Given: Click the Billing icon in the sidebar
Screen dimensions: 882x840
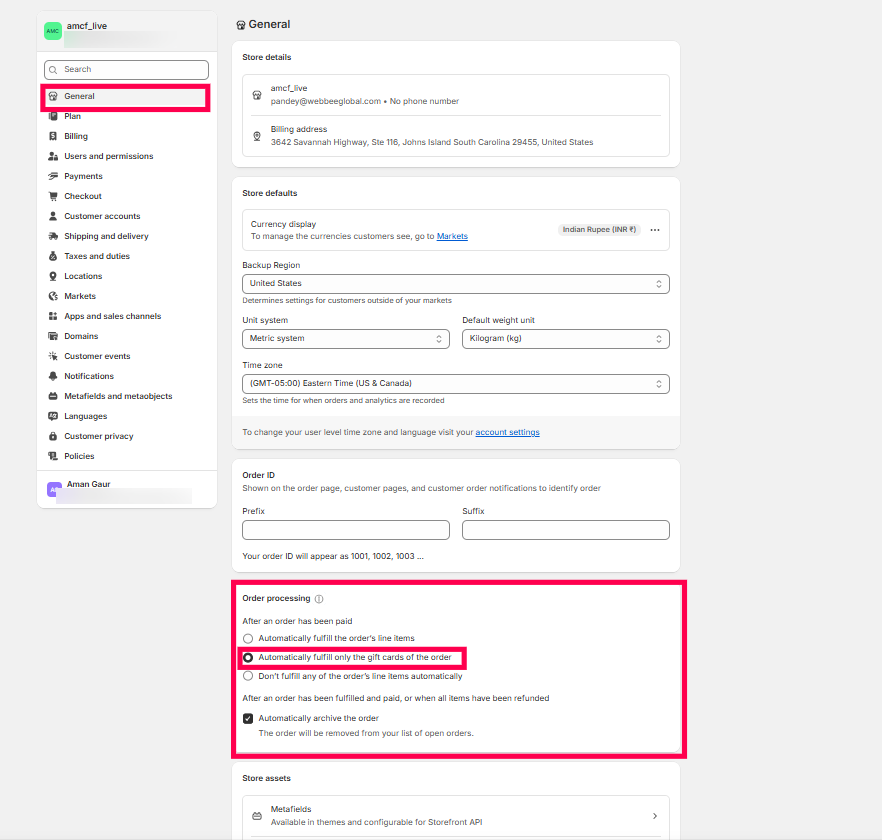Looking at the screenshot, I should [x=54, y=136].
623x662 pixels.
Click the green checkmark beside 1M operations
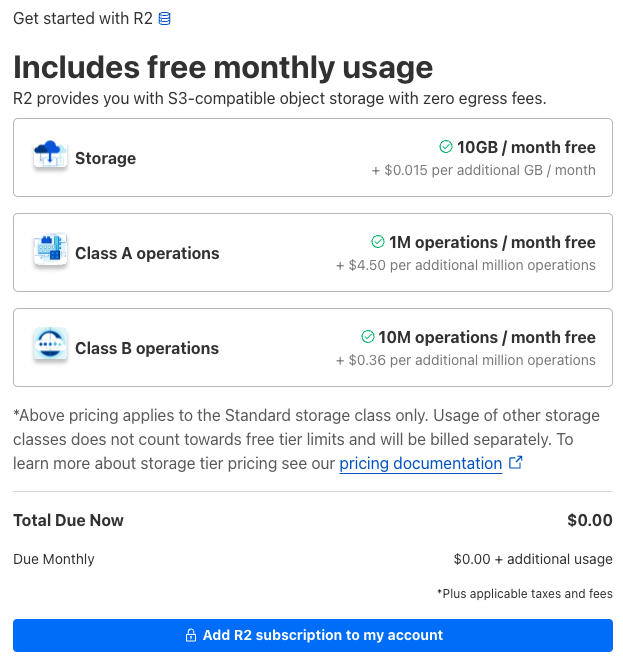tap(378, 242)
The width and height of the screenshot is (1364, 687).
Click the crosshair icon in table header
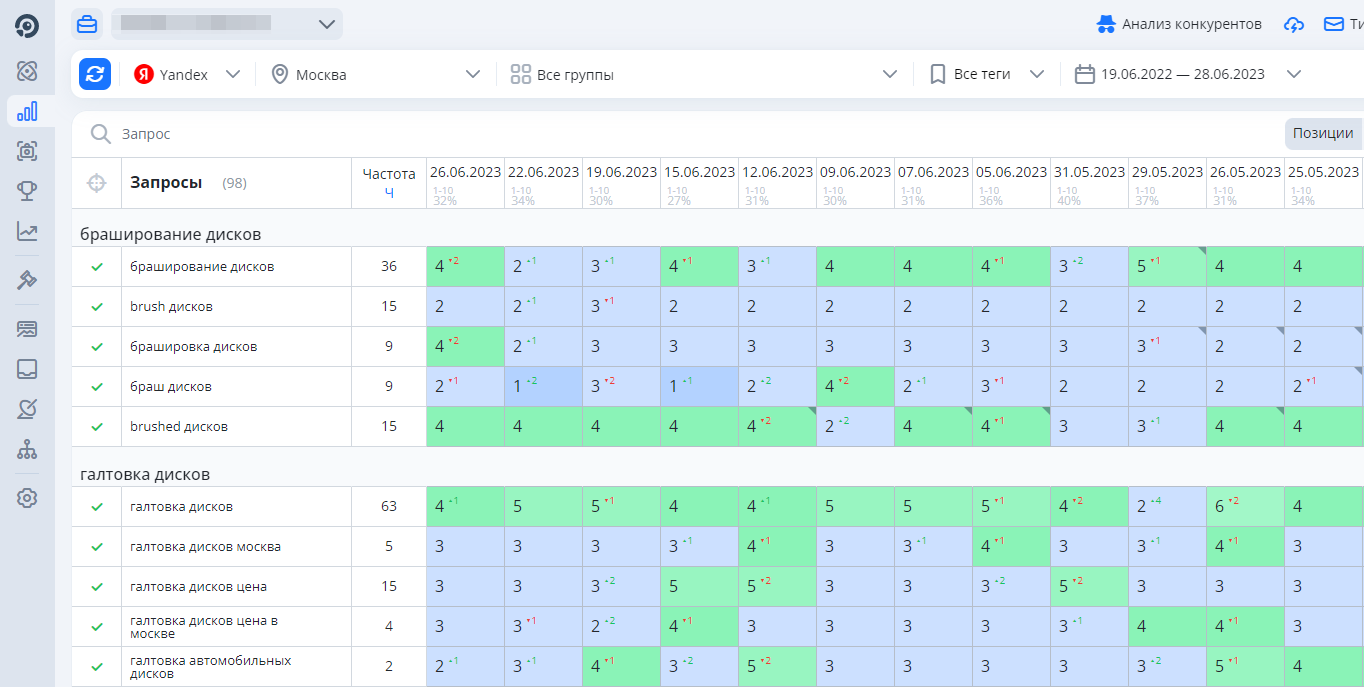[96, 183]
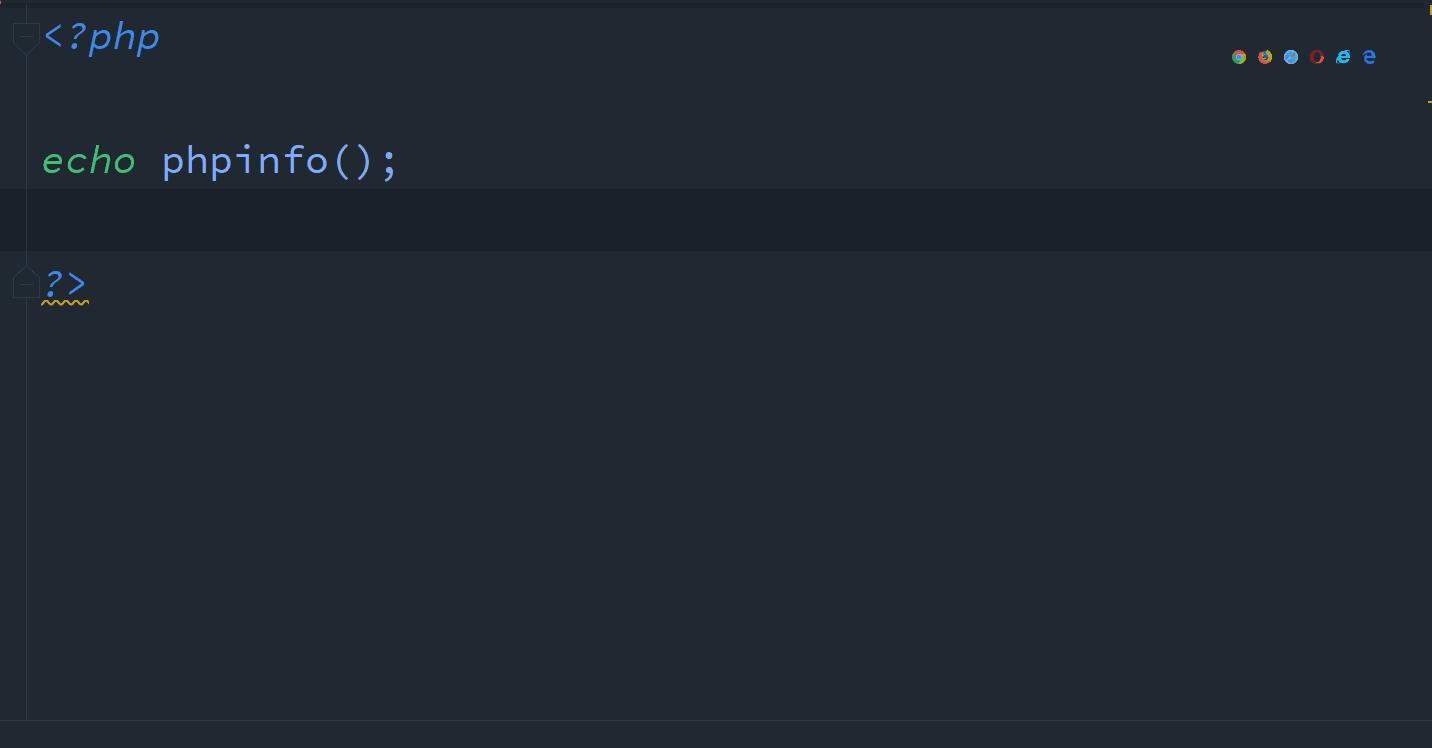View the page in Internet Explorer
The image size is (1432, 748).
[x=1343, y=57]
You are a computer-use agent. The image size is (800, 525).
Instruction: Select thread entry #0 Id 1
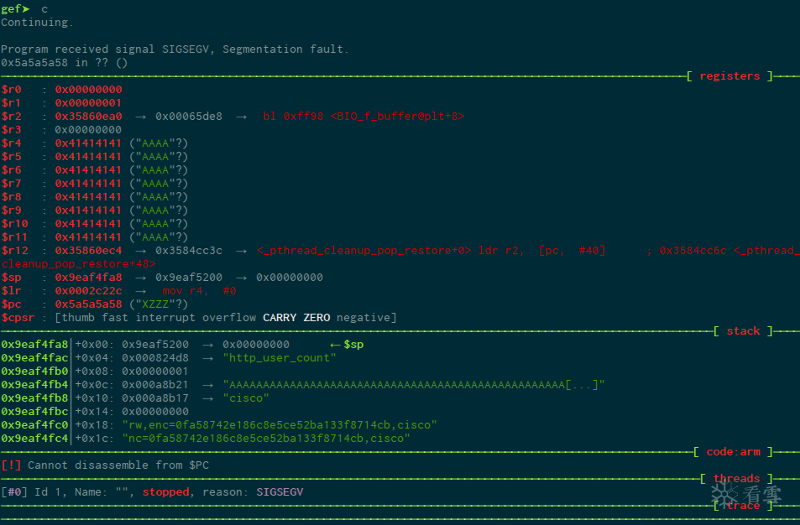click(x=38, y=492)
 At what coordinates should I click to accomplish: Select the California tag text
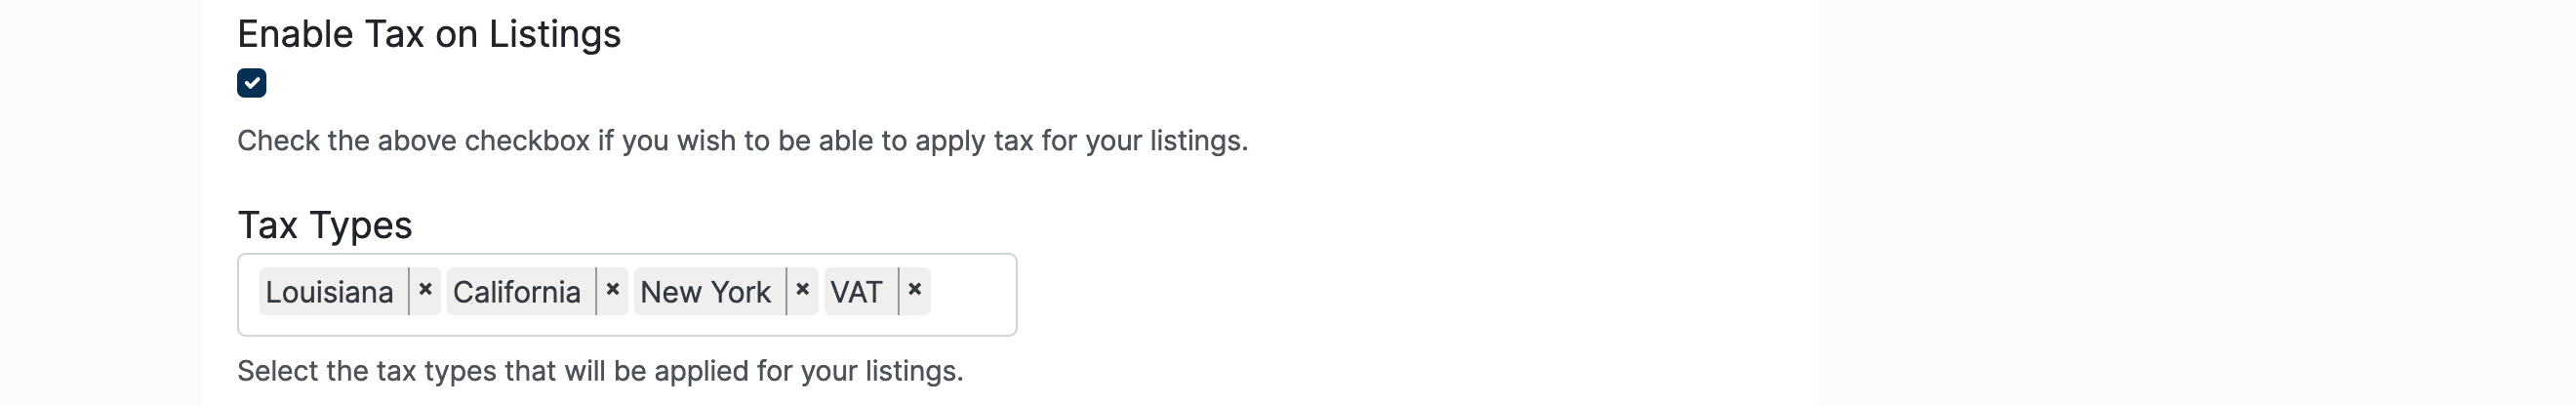(x=517, y=292)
--
_Set task_. Can you rewrite all of the rows above, changing every "icon" to "button", keeping everything else the same and omitting the pictures?

_Exercise answer_.
Given: Click the Billing button in the sidebar
Screen dimensions: 882x840
Looking at the screenshot, I should [x=54, y=136].
623x662 pixels.
Click the green checkmark beside 1M operations
tap(378, 242)
The width and height of the screenshot is (1364, 687).
Click the crosshair button in table header
[96, 183]
View the page in Internet Explorer
The image size is (1432, 748).
[x=1343, y=57]
You are a computer-use agent. The image size is (800, 525).
Instruction: Select thread entry #0 Id 1
click(x=38, y=492)
 At what coordinates should I click to accomplish: Select the California tag text
(x=517, y=292)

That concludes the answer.